Entre as desvantagens estão o alto custo de tratamento, dificuldade de encontrar doadores de medula compatíveis, não são eficazes em tecidos como ossos, coração e córnea e, além disso, apresenta um alto nível de mortalidade.
Terapia gênica
A terapia gênica é uma ferramenta promissora para o tratamento de MPS. O vetor, normalmente viral, com o gene responsável pela produção da enzima específica é injetado diretamente no tecido ou por infusão sistémica no indivíduo.
O vetor não se integra significantemente no DNA, porém permanece no núcleo expressando o gene de interesse.

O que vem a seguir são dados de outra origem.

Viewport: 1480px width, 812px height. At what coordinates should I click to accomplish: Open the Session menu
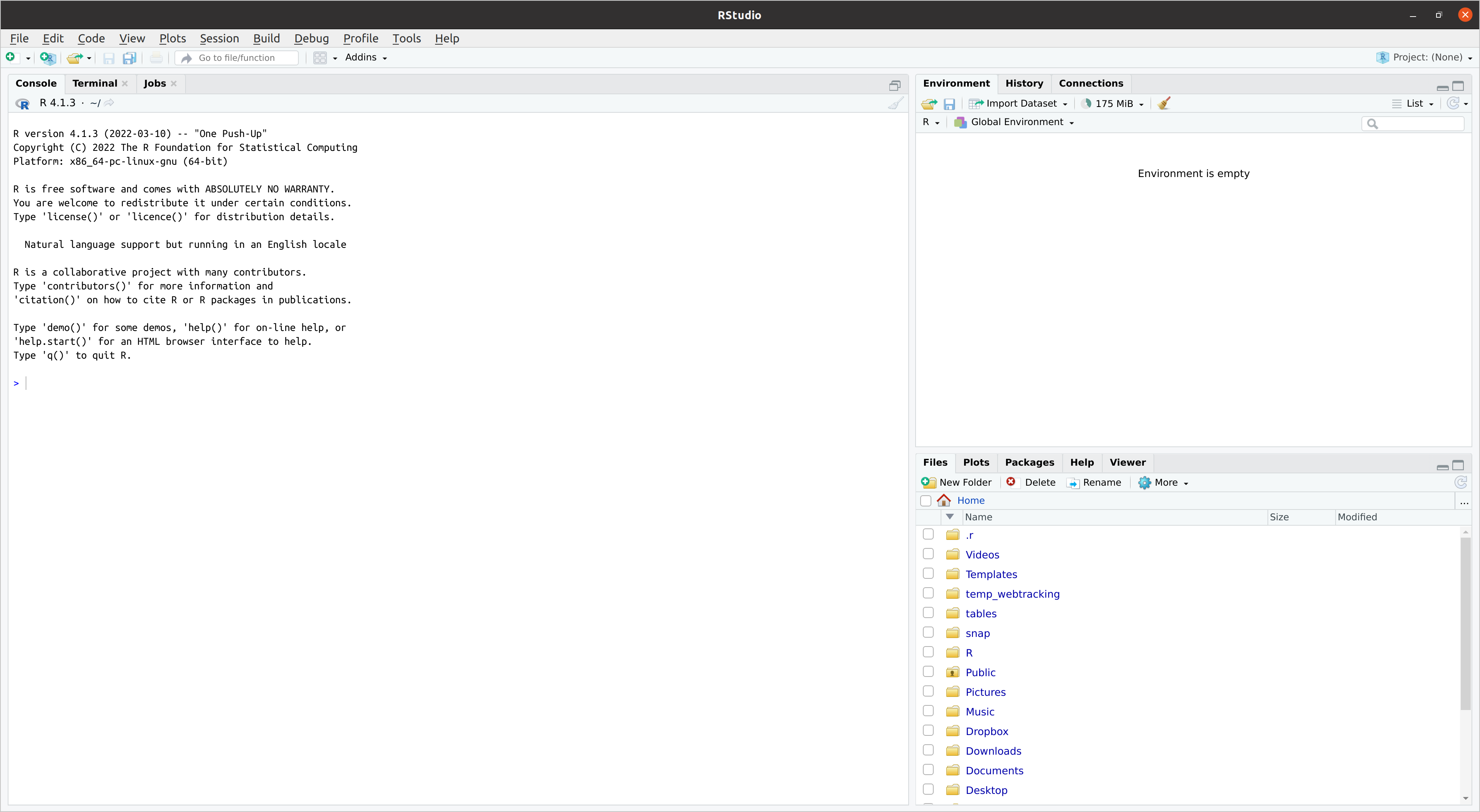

O procedimento pode ser realizado in vivo, inserindo o vetor com o gene de interesse no paciente ou ex vivo, utilizando as células do próprio paciente para inserir o gene por engenharia genética para então inserir novamente.
A terapia gênica vem se mostrando uma ferramenta eficaz em sintomas relacionados ao sistema nervoso central.

Conclusão
Realizar o diagnóstico do tipo de Mucopolissacaridoses, principalmente de forma precoce e realizar os tratamentos de acordo com a necessidade, é fundamental para proporcionar melhor qualidade de vida ao paciente.